Extract the run of lines that starts at the top of the records below and ends at the line with "Given: Open the end date calendar picker", keeping both ends and excluding pictures.

Dataset entries
========

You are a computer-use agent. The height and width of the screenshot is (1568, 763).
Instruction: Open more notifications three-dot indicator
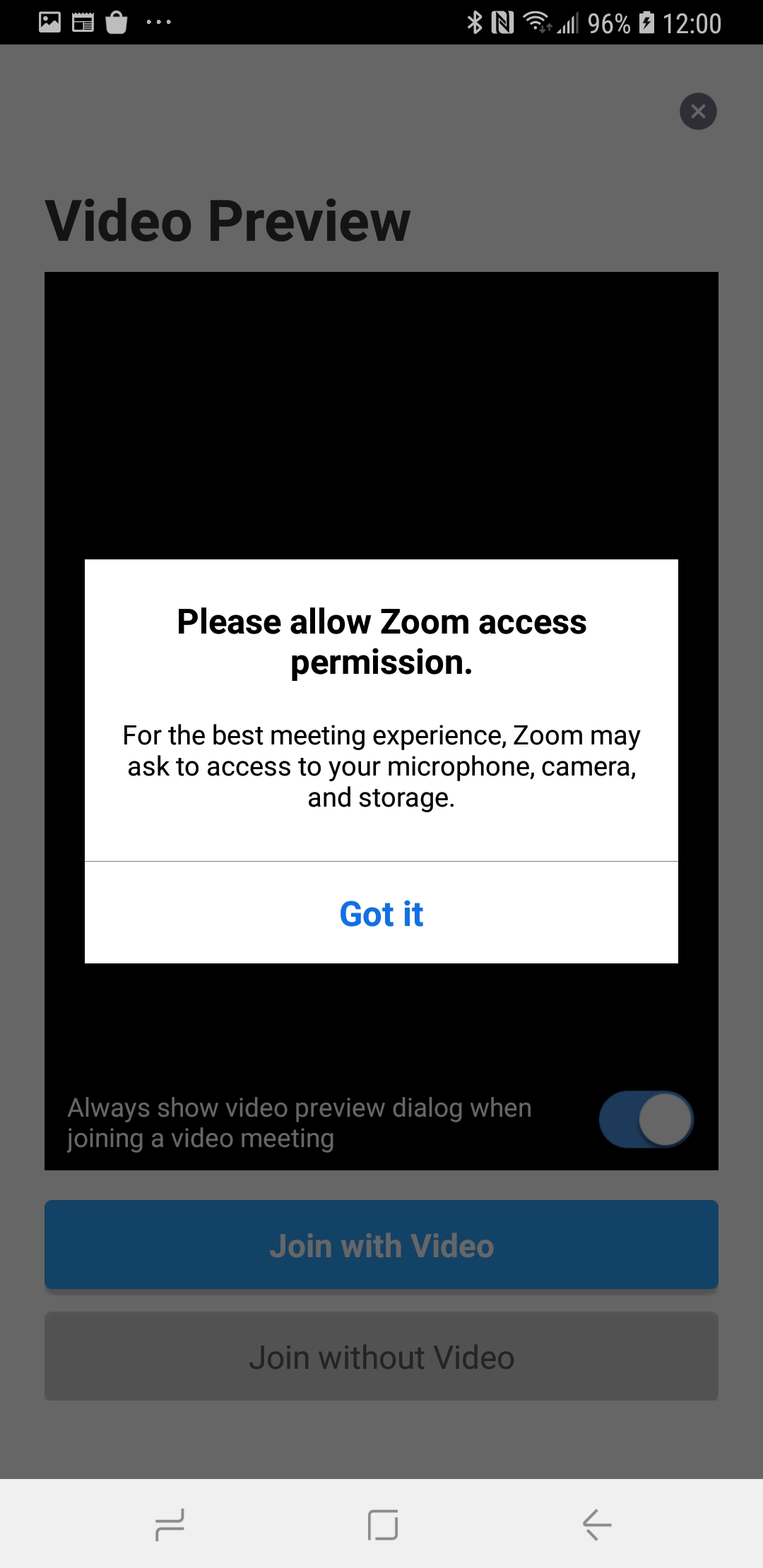(159, 23)
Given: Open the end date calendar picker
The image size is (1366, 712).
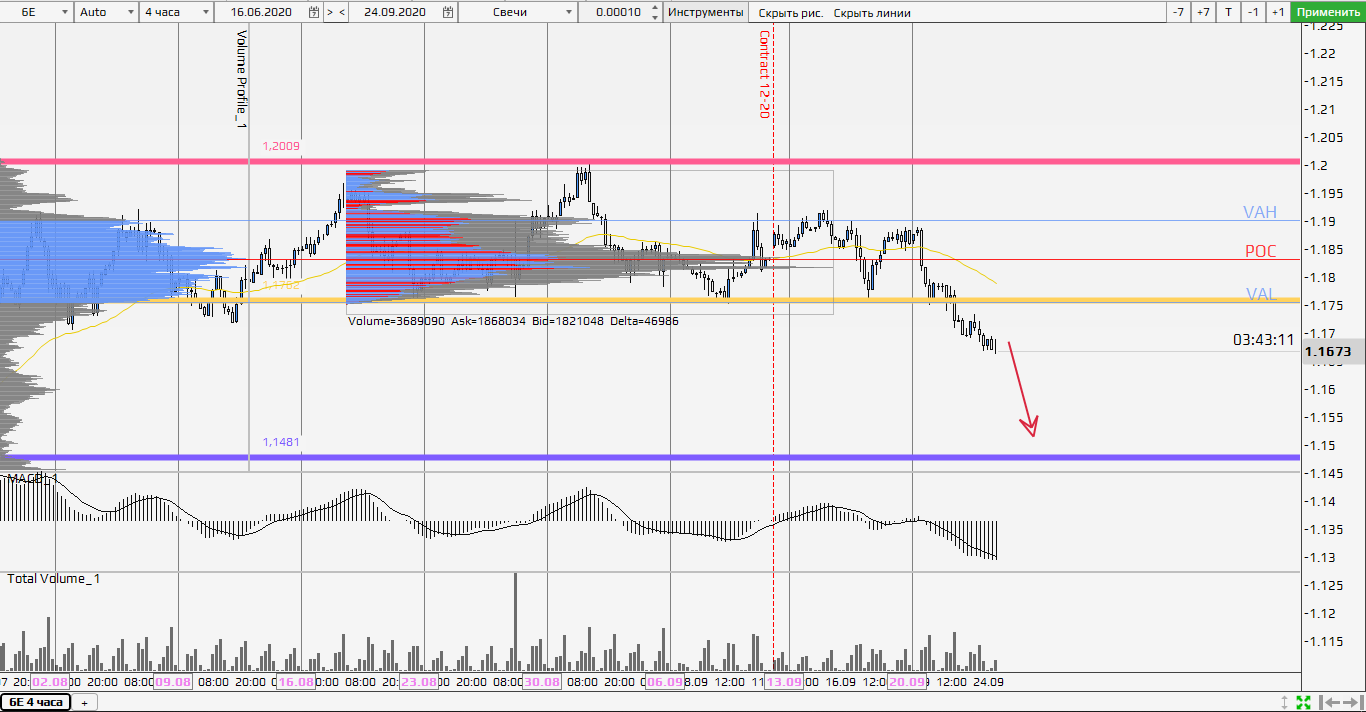Looking at the screenshot, I should click(x=448, y=12).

========

● **Response to the exercise**
You are a computer-use agent. The height and width of the screenshot is (1568, 763).
Instruction: Open more notifications three-dot indicator
(159, 23)
Given: Open the end date calendar picker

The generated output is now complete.